- Stored data:
+ + + + +

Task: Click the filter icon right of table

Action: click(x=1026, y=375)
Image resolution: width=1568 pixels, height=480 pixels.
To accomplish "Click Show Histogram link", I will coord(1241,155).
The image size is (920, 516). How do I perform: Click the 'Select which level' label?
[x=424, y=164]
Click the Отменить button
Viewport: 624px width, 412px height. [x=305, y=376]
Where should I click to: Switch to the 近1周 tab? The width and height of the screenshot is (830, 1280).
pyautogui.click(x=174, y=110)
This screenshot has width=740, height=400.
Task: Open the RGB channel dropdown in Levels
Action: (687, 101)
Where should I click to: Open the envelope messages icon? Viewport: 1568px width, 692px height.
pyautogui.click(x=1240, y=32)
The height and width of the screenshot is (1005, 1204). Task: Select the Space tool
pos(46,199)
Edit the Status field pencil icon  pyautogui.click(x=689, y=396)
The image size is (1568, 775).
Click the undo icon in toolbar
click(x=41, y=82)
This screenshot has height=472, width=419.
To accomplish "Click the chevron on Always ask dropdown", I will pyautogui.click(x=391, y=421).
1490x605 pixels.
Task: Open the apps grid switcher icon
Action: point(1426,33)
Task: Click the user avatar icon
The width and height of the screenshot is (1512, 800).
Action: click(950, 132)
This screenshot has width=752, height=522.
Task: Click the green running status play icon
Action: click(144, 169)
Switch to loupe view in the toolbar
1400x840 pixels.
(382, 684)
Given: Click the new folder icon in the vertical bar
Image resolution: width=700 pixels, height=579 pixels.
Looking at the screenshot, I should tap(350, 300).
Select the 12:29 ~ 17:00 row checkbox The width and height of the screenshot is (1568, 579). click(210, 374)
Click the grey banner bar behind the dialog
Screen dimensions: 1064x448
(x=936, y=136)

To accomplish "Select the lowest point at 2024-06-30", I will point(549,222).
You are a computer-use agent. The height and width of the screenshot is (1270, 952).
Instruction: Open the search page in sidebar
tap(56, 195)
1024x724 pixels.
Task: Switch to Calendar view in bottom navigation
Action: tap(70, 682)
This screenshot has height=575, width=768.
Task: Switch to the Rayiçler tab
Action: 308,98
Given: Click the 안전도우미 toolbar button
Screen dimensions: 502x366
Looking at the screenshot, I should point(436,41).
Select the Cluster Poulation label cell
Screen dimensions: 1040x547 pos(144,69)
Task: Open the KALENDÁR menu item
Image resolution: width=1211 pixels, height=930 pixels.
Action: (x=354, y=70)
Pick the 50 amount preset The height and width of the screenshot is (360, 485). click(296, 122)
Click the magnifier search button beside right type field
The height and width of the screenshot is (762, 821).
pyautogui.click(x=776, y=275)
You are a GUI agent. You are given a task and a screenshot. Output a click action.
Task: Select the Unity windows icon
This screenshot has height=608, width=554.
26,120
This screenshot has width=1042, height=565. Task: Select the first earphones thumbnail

+ + + + +

Answer with a single number: how many lines above hold the word "agent"?

2